Load balancer service¶
Service description¶
The Load Balancer service provides load balancing as a service (LBaaS) within your cloud environment. Load Balancer uses the OpenStack Ocatvia service and is designed to distribute incoming network traffic across multiple backend instances (such as virtual machines or containers), improving the availability, scalability, and performance of applications. OVN (Open Virtual Network) is an open-source network virtualization solution works with Rumble Cloud services and provides native support for load balancing functionality as part of its software-defined networking (SDN) capabilities.
Load Balancer service uses OpenStack Octavia in conjunction with other cloud services.
Features¶
- Load balancing algorithms, including round-robin, least connections, and source IP hashing, allowing you to choose the method that best fits your application's needs.
- Health Monitoring, to monitor the health of backend instances using different types of health checks (such as HTTP, TCP, or HTTPS). Unhealthy instances are automatically removed from the load balancing pool to ensure that traffic is only directed to healthy instances.
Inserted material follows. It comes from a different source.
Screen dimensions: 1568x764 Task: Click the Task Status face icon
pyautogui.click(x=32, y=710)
- Session persistence, ensuring that a client's requests are consistently directed to the same backend instance during a session. This is important for stateful applications that require a consistent user experience.
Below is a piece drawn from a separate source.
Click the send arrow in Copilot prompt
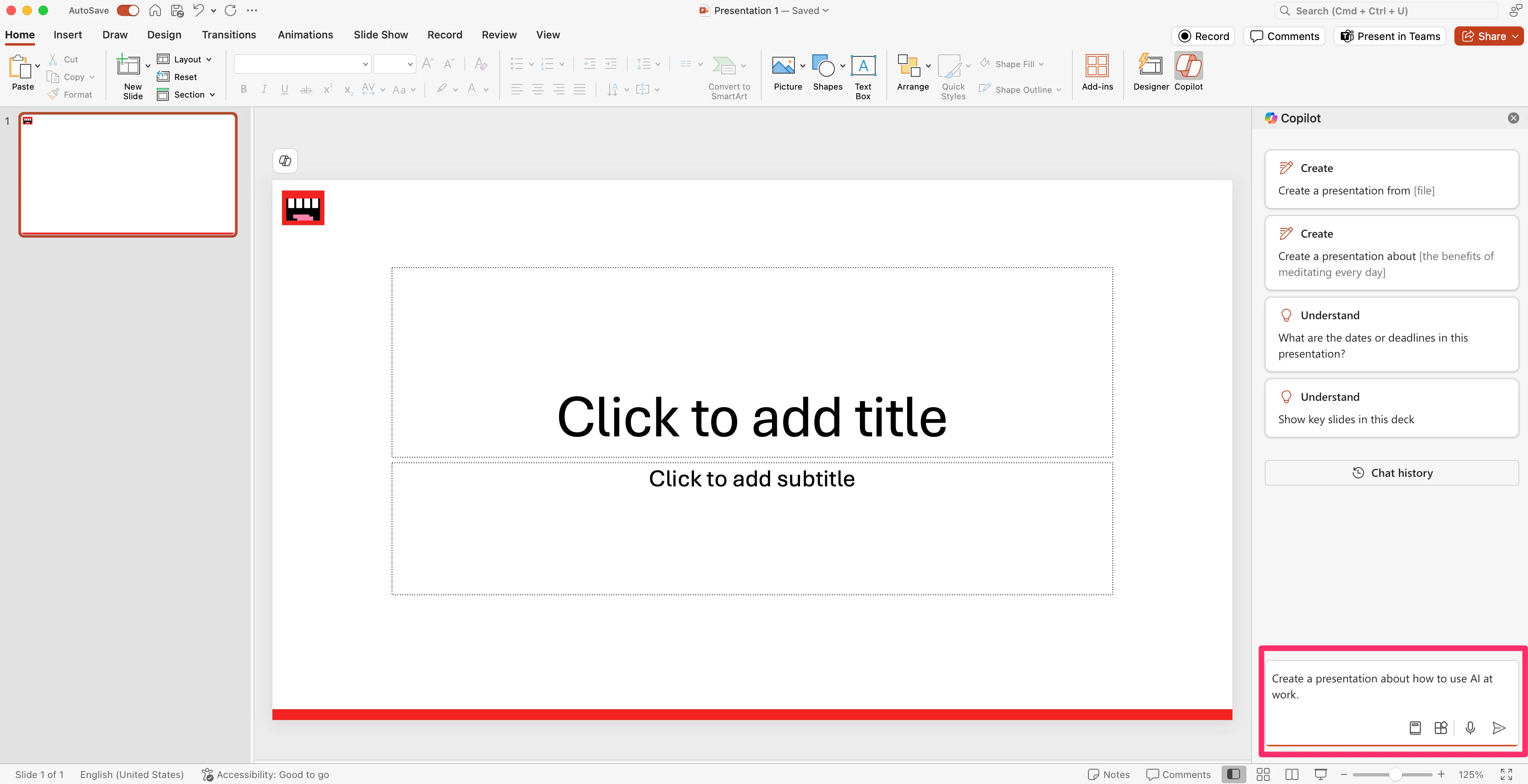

- High availability (HA), with multiple load balancer instances and automatic failover in case of a failure. This ensures continuous availability of the load balancing service.
- TLS termination, to terminate TLS connections at the load balancer, offloading encryption and decryption tasks from the backend instances. This can improve performance and simplify certificate management.
- Integration with other srvices, providing a seamless experience within the cloud.
Key concepts¶
The primary purpose of a load balancer is to improve the scalability and availability of applications by distributing the workload evenly among backend instances, ensuring that no single instance becomes overwhelmed and that traffic is automatically rerouted to healthy instances in case of failures.
How it works¶
- Create a load balancer, which acts as a virtual traffic distribution device. The load balancer has a public-facing IP address (virtual IP or VIP) that clients use to access the service.
- Configure listeners on the load balancer, which define how the load balancer should handle incoming connections. Listeners are configured with a protocol (e.g., HTTP, HTTPS, TCP) and a port number.
- Create a pool of backend instances (servers) for each listener. The pool contains the instances that will handle the traffic for that listener, and it defines the load balancing algorithm to use (e.g., round-robin, least connections).
- Set up health monitors to check the health of the backend instances. The load balancer uses these health checks to determine which instances are healthy and can handle traffic. Unhealthy instances are automatically removed from the load balancing rotation.
- When a client sends a request to the load balancer's VIP, the load balancer uses the configured rules and algorithms to select a healthy backend instance from the pool and forwards the request to that instance.
- Load balancer service supports session persistence, which ensures that a client's requests are consistently sent to the same backend instance during a session. This is important for applications that require stateful sessions, such as e-commerce websites.
- Load balancers can be configured for high availability, with multiple load balancer instances and automatic failover in case of a failure.
- Load Balancer service integrates with other services.